Overall ridership across the transit agency rose to a record 516 million trips, topping the 2014 record by 1.4 million, or 0.4 percent. Train travel drove the new high, with a record 242 million train trips, up 3.5 million, or 1.6 percent, from 2014 in what has become an annual new record.
The CTA credited the opening of the new Green Line Cermak-McCormick Place station in February with a large part of last year's rail increase. Ridership on the south leg of the Green Line rose 11.2 percent, and the Cermak stop alone pulled in 390,000 "station entries."
Yet bus ridership dropped 0.6 percent, according to agency figures, the second straight year bus trips declined. The CTA blamed the slight decline on Downtown construction and last year's Groundhog Day snowstorm, and pointed to how bus ridership fell an even more drastic 8 percent the previous year, in an even more brutal and far more extensive winter.

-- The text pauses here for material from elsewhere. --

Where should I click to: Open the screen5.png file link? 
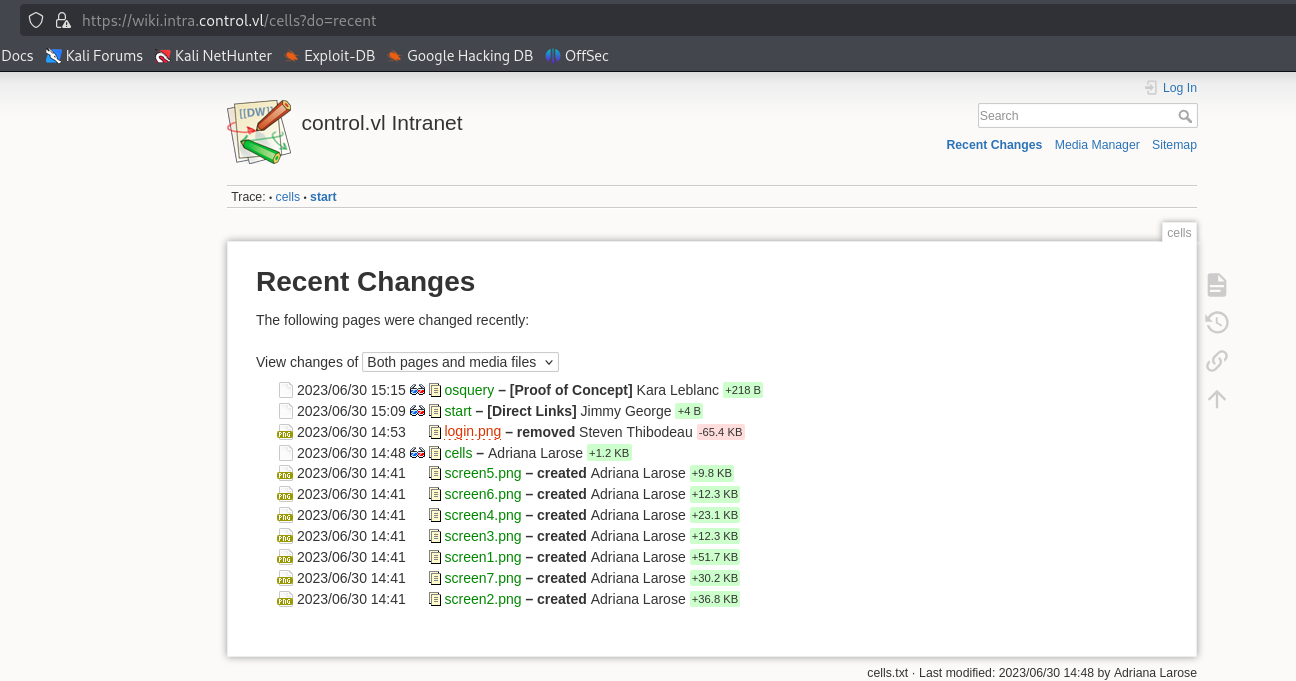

Mayor Rahm Emanuel credited the overall ridership increase to $5 billion invested in the agency under his administration, including a new Ventra app and 4G wireless on the Blue Line and Red Line subways, as well as the late-year addition of the Loop Link Downtown and the return of express buses on Ashland and Western avenues.

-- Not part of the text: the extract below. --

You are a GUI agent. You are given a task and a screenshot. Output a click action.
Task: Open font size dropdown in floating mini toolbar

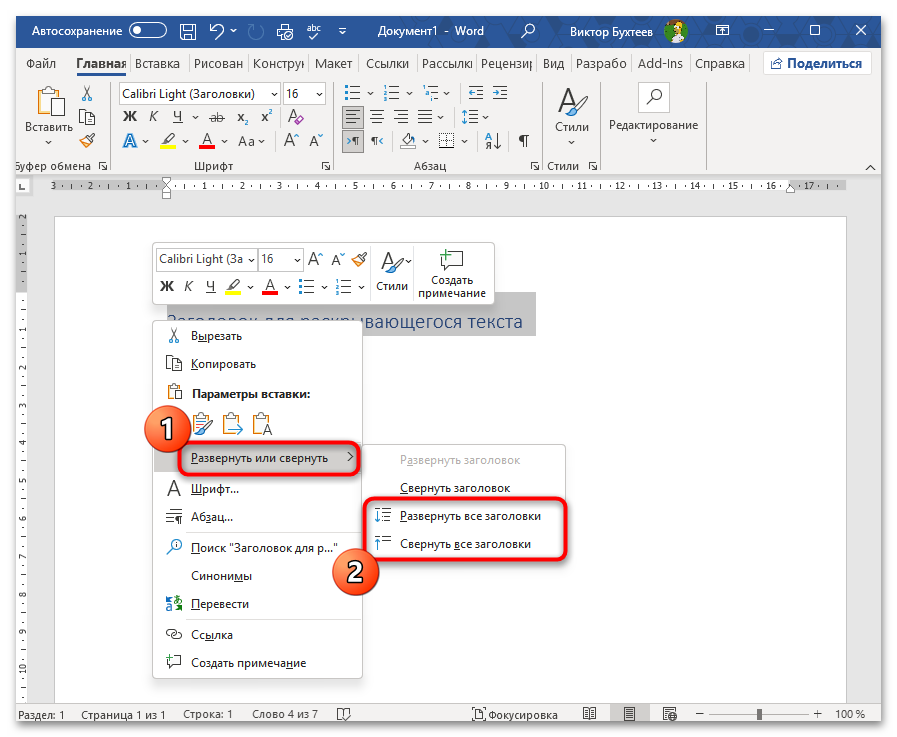click(x=296, y=259)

"The historic levels of CTA train ridership demonstrate the success that our investment in transit is paying dividends for riders,” Emanuel said in a statement. “Rail transportation is an increasingly attractive option for customers because we’re committed to operating a world-class transit system that efficiently links residents to professional and educational opportunities, while creating local jobs that sustain our local economy.”
“We continue to see record demand for safe, reliable and affordable transit in Chicago, at the same time the CTA continues to execute Mayor Emanuel’s historic transit investment to modernize the CTA and enhance service for customers,” added CTA President Dorval R. Carter Jr. “I’m pleased that these accomplishments have been made as we’ve continued to keep fares low and maintain financial stability at CTA."
It was the eighth straight year CTA ridership topped 500 million, with many of those years producing new records.
Yet the move to public transit also reflects national trends, according to a University of Michigan study released last month, with millennials increasingly reluctant to even get a driver's license or own their own cars, and middle-aged drivers joining that trend over the last six years.